His contract situation is also central to how any move would be structured. Weegar has five years left on a deal that carries a $6. 25 million cap hit, with a no-trade clause until after next season, when it changes to a 10-team no-trade list. He signed an eight-year extension with Calgary worth $50 million before the 2022-23 season and is under contract through 2030-31 at the same $6. 250 million per year cap hit.
Beyond this season, his career totals underline why his name draws attention. Over a 10-year NHL career between the Panthers and Flames, he has played 610 games with 62 goals and 210 assists, plus 1, 135 blocked shots and 1, 345 hits.
Yet even the most complete stat line can’t measure what his remarks revealed: the strain of being “proudly invested” in a place, while living through years without playoff hockey and the day-to-day reality of a roster stuck between retooling and rebuilding.
What happens next for Utah, Calgary, and Mackenzie Weegar?
Any next step turns on approval. Friedman’s description of a deal “that awaits his approval” places agency with the player, even as organizations negotiate around him. Weegar’s own language in Calgary—open to considering everything, unwilling to promise—suggests a decision shaped by circumstance rather than impulse.
In Calgary, Weegar has been portrayed as everything the Flames hoped for when they acquired him: competitive, durable, and committed. He’s also been associated with the push for a new arena, embraced the city, and signed long-term because he believed in the franchise’s direction after arriving in the Matthew Tkachuk trade. The same narrative that makes him valuable to keep also makes the thought of moving him consequential—inside that room, and for the fan base watching the rebuild’s uncertain timeline.

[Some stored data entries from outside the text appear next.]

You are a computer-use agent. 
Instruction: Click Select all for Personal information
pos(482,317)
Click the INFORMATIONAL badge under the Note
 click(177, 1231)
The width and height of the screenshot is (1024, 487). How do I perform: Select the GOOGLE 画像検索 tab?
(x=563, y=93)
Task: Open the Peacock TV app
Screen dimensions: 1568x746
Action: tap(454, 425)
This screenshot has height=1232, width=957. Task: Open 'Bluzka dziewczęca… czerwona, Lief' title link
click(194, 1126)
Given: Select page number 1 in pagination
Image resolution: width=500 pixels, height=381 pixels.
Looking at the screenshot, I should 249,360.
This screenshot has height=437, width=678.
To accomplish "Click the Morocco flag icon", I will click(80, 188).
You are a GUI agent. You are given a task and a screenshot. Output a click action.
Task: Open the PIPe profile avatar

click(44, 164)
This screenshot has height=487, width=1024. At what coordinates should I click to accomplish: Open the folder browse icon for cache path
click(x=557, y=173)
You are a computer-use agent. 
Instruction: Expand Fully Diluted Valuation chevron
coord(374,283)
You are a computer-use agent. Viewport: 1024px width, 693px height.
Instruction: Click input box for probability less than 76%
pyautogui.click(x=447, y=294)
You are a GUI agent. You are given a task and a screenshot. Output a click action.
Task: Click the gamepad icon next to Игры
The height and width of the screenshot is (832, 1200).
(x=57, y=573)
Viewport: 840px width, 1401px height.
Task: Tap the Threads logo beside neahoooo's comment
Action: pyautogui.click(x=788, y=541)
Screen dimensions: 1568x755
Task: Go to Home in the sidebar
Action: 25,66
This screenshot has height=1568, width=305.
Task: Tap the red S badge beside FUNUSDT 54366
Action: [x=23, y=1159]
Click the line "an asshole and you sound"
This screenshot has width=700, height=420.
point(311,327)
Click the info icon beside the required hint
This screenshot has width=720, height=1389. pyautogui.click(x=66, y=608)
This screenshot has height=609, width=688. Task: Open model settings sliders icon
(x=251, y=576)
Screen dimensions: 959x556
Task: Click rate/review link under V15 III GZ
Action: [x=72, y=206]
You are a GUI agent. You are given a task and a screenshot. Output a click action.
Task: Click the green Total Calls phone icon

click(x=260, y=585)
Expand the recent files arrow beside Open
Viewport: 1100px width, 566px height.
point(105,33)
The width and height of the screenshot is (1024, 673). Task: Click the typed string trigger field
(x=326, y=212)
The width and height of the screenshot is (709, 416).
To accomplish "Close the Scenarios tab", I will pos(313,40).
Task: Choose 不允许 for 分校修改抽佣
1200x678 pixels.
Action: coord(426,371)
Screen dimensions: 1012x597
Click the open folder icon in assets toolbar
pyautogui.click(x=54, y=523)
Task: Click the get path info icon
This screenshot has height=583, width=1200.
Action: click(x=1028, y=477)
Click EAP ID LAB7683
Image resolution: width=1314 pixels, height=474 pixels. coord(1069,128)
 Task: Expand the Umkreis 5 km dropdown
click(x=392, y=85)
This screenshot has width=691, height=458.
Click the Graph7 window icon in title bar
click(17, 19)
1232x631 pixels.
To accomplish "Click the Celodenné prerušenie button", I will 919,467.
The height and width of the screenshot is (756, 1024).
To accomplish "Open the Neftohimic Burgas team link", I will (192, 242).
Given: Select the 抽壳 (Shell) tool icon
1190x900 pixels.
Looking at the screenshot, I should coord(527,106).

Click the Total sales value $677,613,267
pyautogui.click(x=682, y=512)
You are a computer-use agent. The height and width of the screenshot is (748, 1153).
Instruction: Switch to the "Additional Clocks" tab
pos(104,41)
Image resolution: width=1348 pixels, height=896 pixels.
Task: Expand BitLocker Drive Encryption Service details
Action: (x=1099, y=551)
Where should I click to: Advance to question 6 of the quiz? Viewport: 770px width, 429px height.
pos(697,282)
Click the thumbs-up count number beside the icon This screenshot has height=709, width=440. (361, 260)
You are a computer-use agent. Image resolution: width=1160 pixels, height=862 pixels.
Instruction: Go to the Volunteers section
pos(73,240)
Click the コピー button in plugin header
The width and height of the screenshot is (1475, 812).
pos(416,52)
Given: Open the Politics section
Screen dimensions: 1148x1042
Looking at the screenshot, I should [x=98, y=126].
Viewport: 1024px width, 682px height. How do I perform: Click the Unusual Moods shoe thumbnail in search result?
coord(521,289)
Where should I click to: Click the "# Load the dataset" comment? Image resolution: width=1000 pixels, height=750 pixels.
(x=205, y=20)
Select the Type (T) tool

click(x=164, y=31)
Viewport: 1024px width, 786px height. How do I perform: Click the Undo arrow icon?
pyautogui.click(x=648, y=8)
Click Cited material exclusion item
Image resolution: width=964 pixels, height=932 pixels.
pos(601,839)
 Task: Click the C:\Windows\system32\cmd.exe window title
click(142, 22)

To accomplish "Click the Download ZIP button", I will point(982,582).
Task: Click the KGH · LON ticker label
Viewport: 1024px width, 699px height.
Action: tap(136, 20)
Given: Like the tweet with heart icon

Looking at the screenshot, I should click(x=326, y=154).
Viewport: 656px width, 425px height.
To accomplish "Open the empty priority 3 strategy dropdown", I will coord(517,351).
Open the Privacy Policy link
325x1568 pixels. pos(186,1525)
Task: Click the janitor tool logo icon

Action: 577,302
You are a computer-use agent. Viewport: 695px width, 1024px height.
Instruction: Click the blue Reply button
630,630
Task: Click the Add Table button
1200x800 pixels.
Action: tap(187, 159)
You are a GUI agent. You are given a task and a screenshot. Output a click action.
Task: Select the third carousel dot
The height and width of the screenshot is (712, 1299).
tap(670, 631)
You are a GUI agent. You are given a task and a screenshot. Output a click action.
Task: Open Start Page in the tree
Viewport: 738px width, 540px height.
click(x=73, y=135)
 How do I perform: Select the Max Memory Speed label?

In Utah, the potential impact is different: a team described as closing in on a deal to “shore up their blueline, ” with 21 games left and positioned to break through into the playoffs in their second year in Salt Lake City. Utah has 68 points and holds the top Wild Card spot in the Western Conference, with the Seattle Kraken at 67 in the second spot.
Back in that Calgary dressing room, the human reality remains the same: a player trying to focus on playing through rumors, and a team trying to find cohesion while names circulate. If a decision comes, it will not just mark a transaction—it will mark a turning point in how mackenzie weegar defines what winning, loyalty, and possibility look like from here.
Image caption (alt text): mackenzie weegar speaks in the Calgary dressing room as trade rumors build and a no-trade decision looms.